Are locally fully faithful 2-functors closed under 2-pushout in 2-Cat?

Question

It is known that fully faithful functors are closed under pushouts in Cat (e.g. Lemma 4.9 of this paper). Are locally fully faithful 2-functors closed under (strict) 2-pushouts in the 2-category 2-Cat of 2-categories, (strict) 2-functors, and 2-natural transformations? I expect this to be true, but giving an explicit description of a 2-pushout is daunting. Is there a simpler way to reason to prove this by reasoning entirely locally (i.e. in the hom-categories)?

I expect the fully weak setting to be more difficult, but if it is known that locally fully faithful pseudofunctors are closed under pseudopushouts in a bicategory of bicategories, this would also answer my question.

Answer 1

No. I'm not sure whether you're asking about pushout along an arbitrary 2-functor, or just about pushing out a locally fully faithful functor along another locally fully faithful functor. Either way the answer is no.

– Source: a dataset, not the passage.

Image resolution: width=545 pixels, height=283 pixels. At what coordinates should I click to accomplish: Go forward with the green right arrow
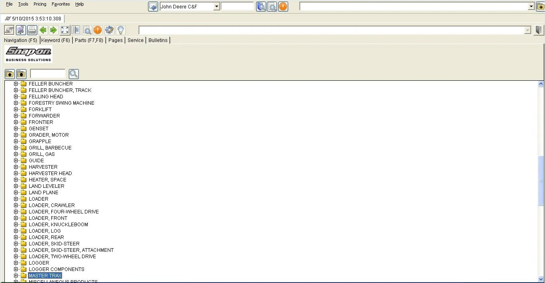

Consider the inclusion of 1-categories into 2-categories as the locally discrete ones. This functor is fully faithful. It has a right adjoint, so it preserves pushouts. And it identifies the faithful functors between 1-categories with the locally fully faithful functors between essentially discrete 2-categories. So it suffices to show that faithful functors of 1-categories are not closed under pushout in $Cat$.

So it suffices to show that injective homomorphisms of monoids are not closed under pushout in $Mon$.

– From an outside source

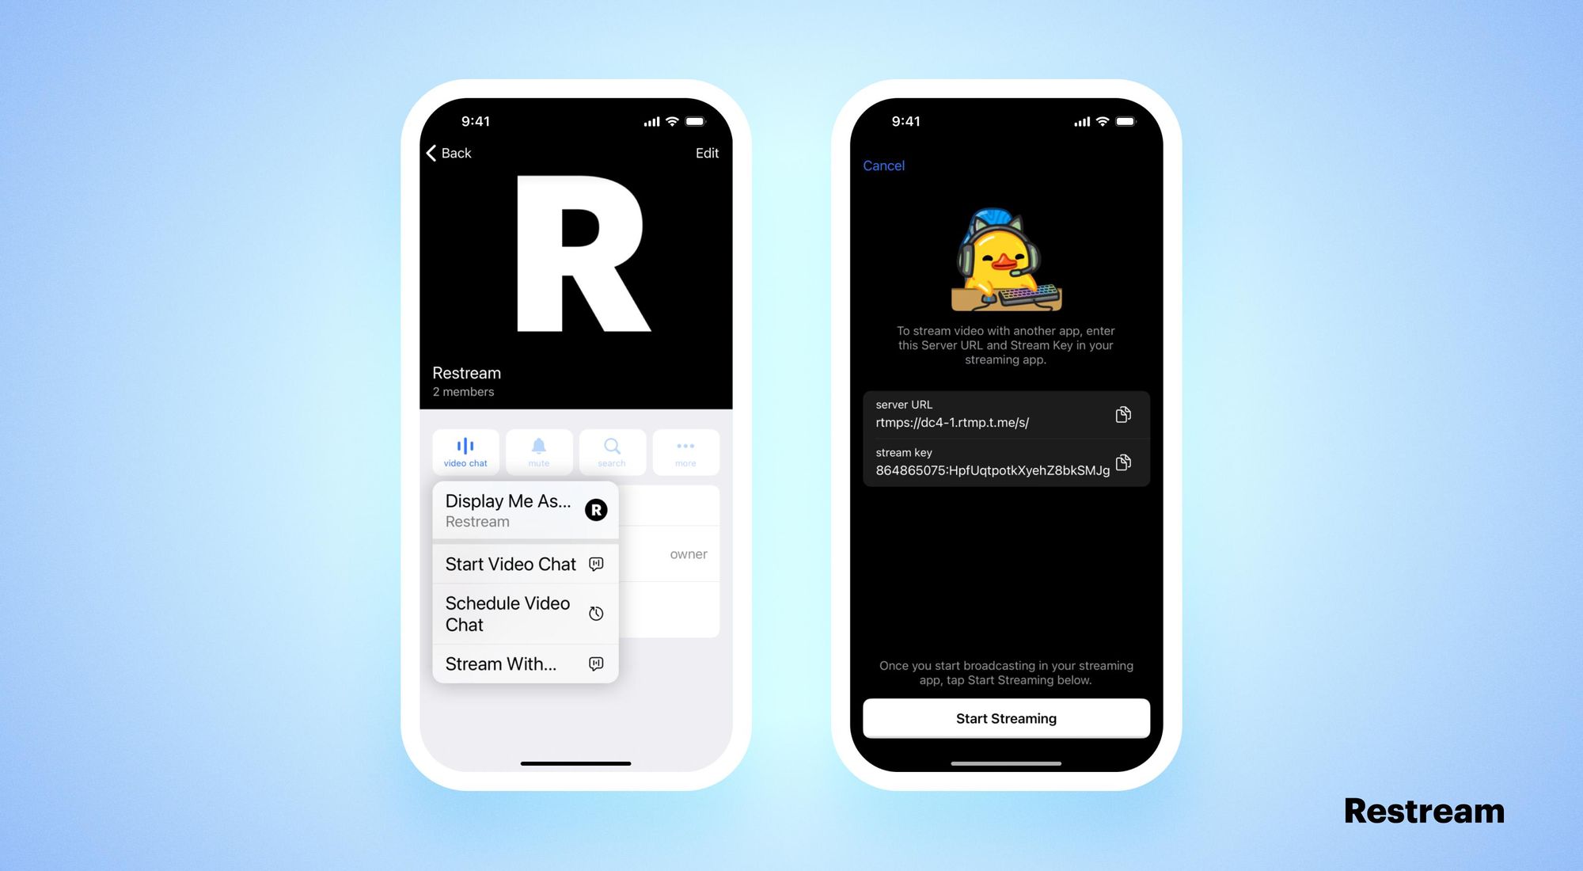1583x871 pixels.
Task: Select Stream With menu option
Action: pos(523,663)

For this, if you're asking about pushout along an arbitrary map, then it suffices to consider the pushout of the injection $\mathbb N \to \mathbb Z$ along the map $\mathbb N \to \mathbb N / (2=1)$, which is the non-injection $\mathbb N / (2=1) \to \ast$.

Otherwise, we're pushing out an injective homomorphism along another injective homomorphism. The result need not be an injective homomorphism -- see here (the first-linked paper at Benjamin Steinberg's answer there gives an example with $\leq 4$-element semigroups; adding disjoint unit elements these are $\leq 5$-element monoids).